→ WRITTEN PROBLEM: Which lines in the material below contain the word "dimensions"? List each one in full.

→ PROVIDED ENTRIES:
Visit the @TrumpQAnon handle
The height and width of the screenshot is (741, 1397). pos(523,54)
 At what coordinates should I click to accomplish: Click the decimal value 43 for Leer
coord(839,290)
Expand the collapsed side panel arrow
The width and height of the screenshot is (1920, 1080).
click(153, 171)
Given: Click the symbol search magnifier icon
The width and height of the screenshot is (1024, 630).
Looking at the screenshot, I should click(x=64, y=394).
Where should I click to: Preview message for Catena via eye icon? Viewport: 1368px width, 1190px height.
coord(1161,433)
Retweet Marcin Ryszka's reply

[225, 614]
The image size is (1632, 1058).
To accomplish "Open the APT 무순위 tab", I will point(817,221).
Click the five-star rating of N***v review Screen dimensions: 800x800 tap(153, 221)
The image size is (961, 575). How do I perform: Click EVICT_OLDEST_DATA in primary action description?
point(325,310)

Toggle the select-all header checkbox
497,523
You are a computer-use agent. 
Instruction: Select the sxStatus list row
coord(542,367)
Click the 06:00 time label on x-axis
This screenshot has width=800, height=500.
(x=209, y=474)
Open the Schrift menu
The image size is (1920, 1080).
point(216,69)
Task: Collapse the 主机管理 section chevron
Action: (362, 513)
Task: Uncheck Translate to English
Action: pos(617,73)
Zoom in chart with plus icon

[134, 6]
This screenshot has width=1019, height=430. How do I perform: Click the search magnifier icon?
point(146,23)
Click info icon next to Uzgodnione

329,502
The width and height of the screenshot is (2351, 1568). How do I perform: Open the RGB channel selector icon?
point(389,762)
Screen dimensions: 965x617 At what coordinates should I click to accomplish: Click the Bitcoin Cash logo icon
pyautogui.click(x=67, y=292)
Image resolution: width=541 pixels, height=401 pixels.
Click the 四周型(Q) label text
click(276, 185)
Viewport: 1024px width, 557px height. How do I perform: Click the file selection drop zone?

→ ANSWER FOR THE TASK:
Click the five-star rating of N***v review Screen dimensions: 800x800 tap(153, 221)
Screen dimensions: 965x617 At what coordinates should I click to accomplish: Click the Bitcoin Cash logo icon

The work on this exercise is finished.